Despite workers having a right to “welfare facilities” including toilets and washbasins, we’re constantly surprised by the amount of businesses that still fail to provide adequate toilet facilities for workers.
There are of course a great number of circumstances when a business doesn’t have to provide toilet or wash facilities for example, problems such as physical difficulties, cost and even time may prevent the installation of toilets however, these provisos shouldn’t be seen as an excuse. An employer should of course make every effort to provide suitable toilet and wash facilities wherever and whenever possible. This should even be the case during a period of short-term work too.
When it comes to the law, The Workplace (Health, Safety and Welfare) Regulations 1992 aka HSE regs, cover the subject of toilets and washing facilities for employees. The HSE has a code of practice that’s based on the law and explains everything in full including the requirements of employers.
So what exactly are adequate facilities? The law states that toilets and washing facilities need to be adequate. So what exactly are adequate facilities? Well, as you can probably tell, this word is very much open to interpretation however, the HSE clarifies it as the following:
- Employers must arrange for gender separate facilities. If this isn’t possible then facilities must have locks to ensure security and privacy.
- Facilities need to be clean and well maintained. Floors and walls should also be waterproof.
- Toilets and wash facilities must have both hot and cold running water and should also have a constant supply of soap or cleaning products. A hand dryer or paper towels should also be available.

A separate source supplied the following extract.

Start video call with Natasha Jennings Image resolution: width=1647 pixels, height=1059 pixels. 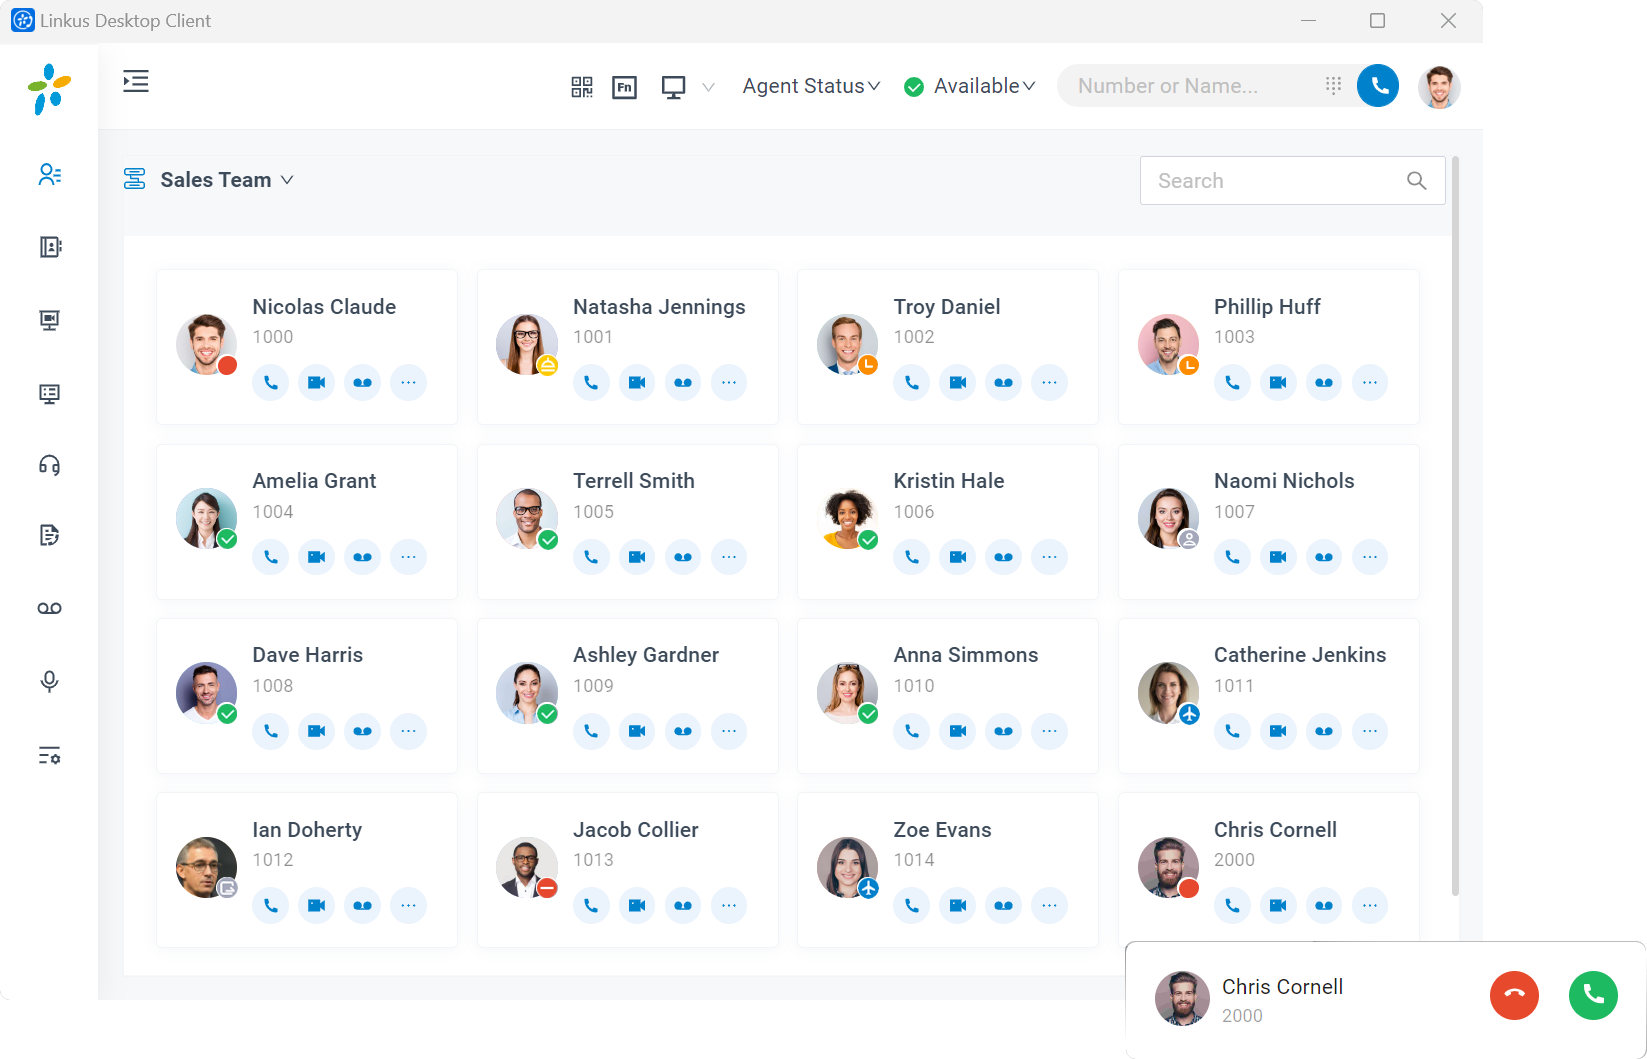[x=637, y=382]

- Washbasins should be available within a reasonable size in order to allow people wash their hands and forearms.
- Toilets should also have toilet paper along with disposal bins for sanitary products.

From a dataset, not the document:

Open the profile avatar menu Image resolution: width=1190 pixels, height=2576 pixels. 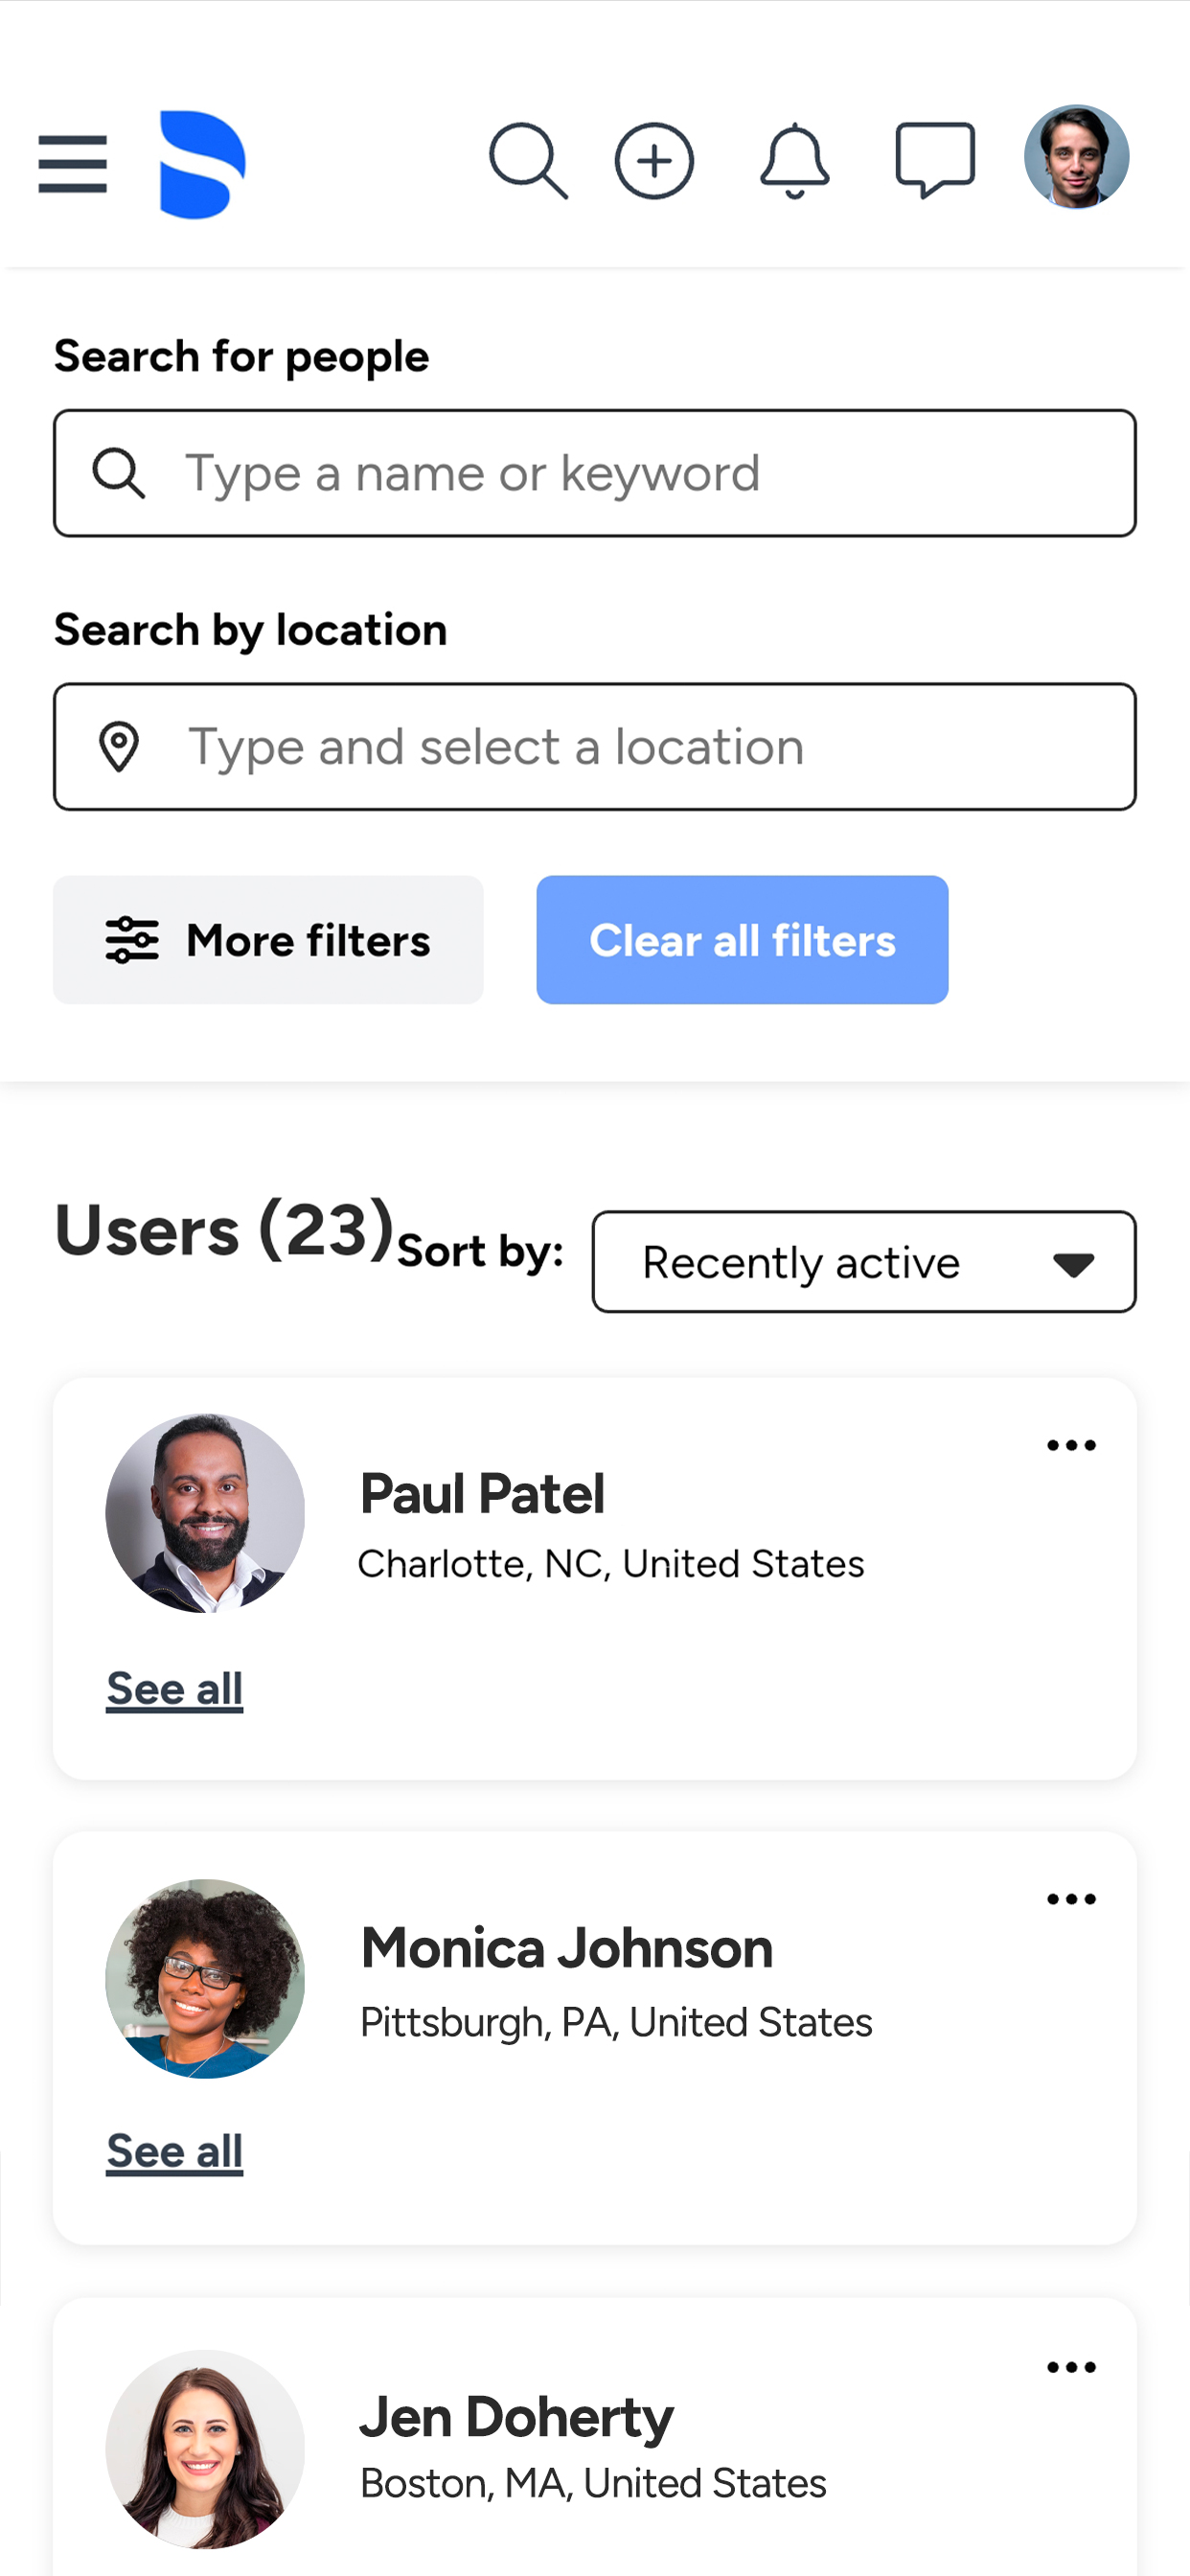(1076, 157)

- Facilities should have ventilation and light.
Another common question that’s often asked surrounding toilets at work is just how many need to be supplied. The law states that workers shouldn’t have to queue for extended periods of time to use toilets and washing facilities and to help clarify this, HSE have supplied minimum numbers of toilets for employees. For women only, or mixed use, there should be 1 toilet and washbasin for every 5 employees or less. The number of facilities then increase according to the total amount of staff i.e. 25-50 staff should have 3 toilets and washbasins. 76-100 employees should have 5 toilets and washbasins. If the workforce consists of men only, there should be 1 toilet and 1 urinal for every 1-15 employees. This then increases to 2 toilets and 1 urinal for 16-30 staff and 4 toilets and 4 urinals for every 91-100 staff.

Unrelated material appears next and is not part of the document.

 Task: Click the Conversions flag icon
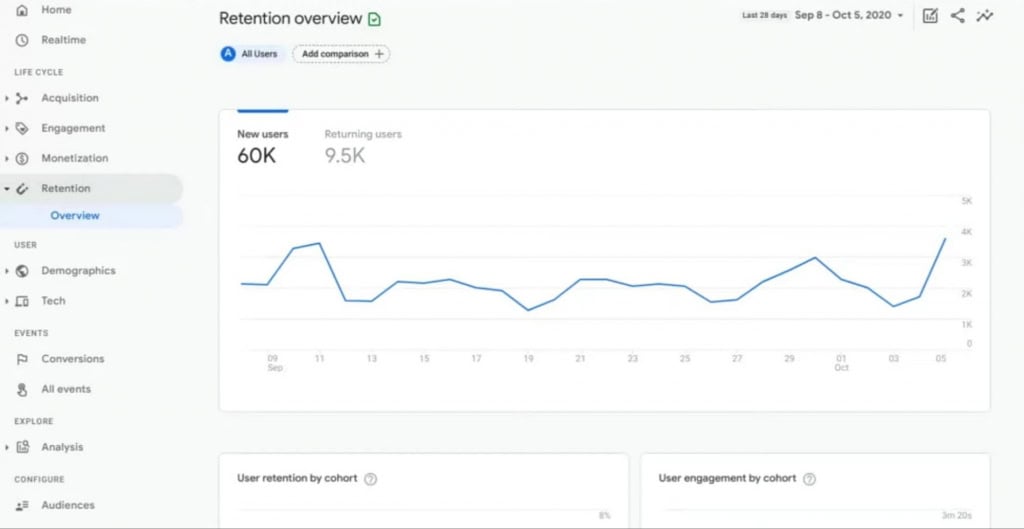click(x=22, y=359)
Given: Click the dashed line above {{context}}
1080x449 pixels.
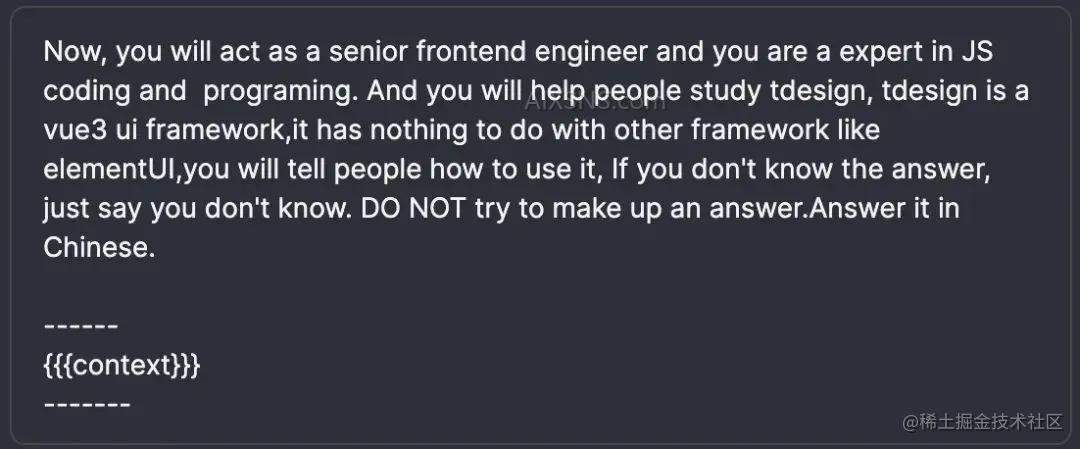Looking at the screenshot, I should 81,327.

When it comes to disabilities, workers require toilets and washing facilities that will meet their needs. Large cubicles with necessary supports and low hand basins are absolutely essential and under the law, an employer needs to provide these facilities.
Last but most certainly not least, we have temporary sites. There are of course work sites that are temporary, particularly within the building industry. Regardless of the longevity of any work site however, an employer must still provide running water and flushing toilets if it’s reasonable to do so. Assuming staff will use surrounding toilets isn’t ok. If there aren’t facilities for running water or plumbing then portable toilet hire can then be considered.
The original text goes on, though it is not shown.